The film also doesn’t shy away from depicting realistic cat sex, and the plot goes to the kinds of bizarre places one might expect in a krimi – there is a weird feline cult that practices voluntary electroshock, and a main aspect of the plot grapples with themes of eugenics echoing Germany’s Nazi history (albeit in ways that seem a bit confusing, given some of the original author’s later stances, as we’ll get into below).
It’s an animated cat movie that would very much be rated R, if it had been made in the States, and it remains a fascinating oddity, whether you like it or not, for how it translates one genre (largely unfamiliar to most modern American audiences) into an entirely new form (that of the animated talking animal movie).

I don’t know enough about it to tell you about the circumstances of its production, besides that the book upon which it was based was a bestseller which spawned a string of sequels. (Though the cozy mystery genre in the States is rife with cat-focused books, it’s hard to imagine one where the cats are perpetrators, victims, and sleuths, let alone one so brutal and bloody.)

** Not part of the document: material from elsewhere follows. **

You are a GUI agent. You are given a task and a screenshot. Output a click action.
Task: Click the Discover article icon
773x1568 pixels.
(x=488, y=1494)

Unfortunately for anyone who may want to pursue the books, the author, Akif Pirincci, has since been “canceled” – and rightly so. “I don’t give a flying fuck if people call me a Nazi,” he told German newspaper Die Zeit, “I don’t give a damn.”
This was in response to questions about his relationship with the German far-right neo-Nazi party Alternative for Germany, but Pirincci would soon make his position even clearer in a horrifically racist keynote speech at the first anniversary of the “Patriotic Europeans Against the Islamisation of the West” protest in 2015, where he said a bunch of stuff that I’m not going to repeat here, though you can read some of them on his English-language Wikipedia page.
These comments led most booksellers to stop selling his books.
Pirincci also co-wrote the screenplay for the cinematic adaptation of Felidae, but I don’t know whether he gets any money from the Deaf Crocodile release of the movie on Blu-ray. With so many middlemen involved, it seems unlikely that he sees much, but Felidae is also on Tubi, if you’d rather check it out that way.
If you do, just be warned that, as Francis says within the films opening minutes, it isn’t “a pleasant story.”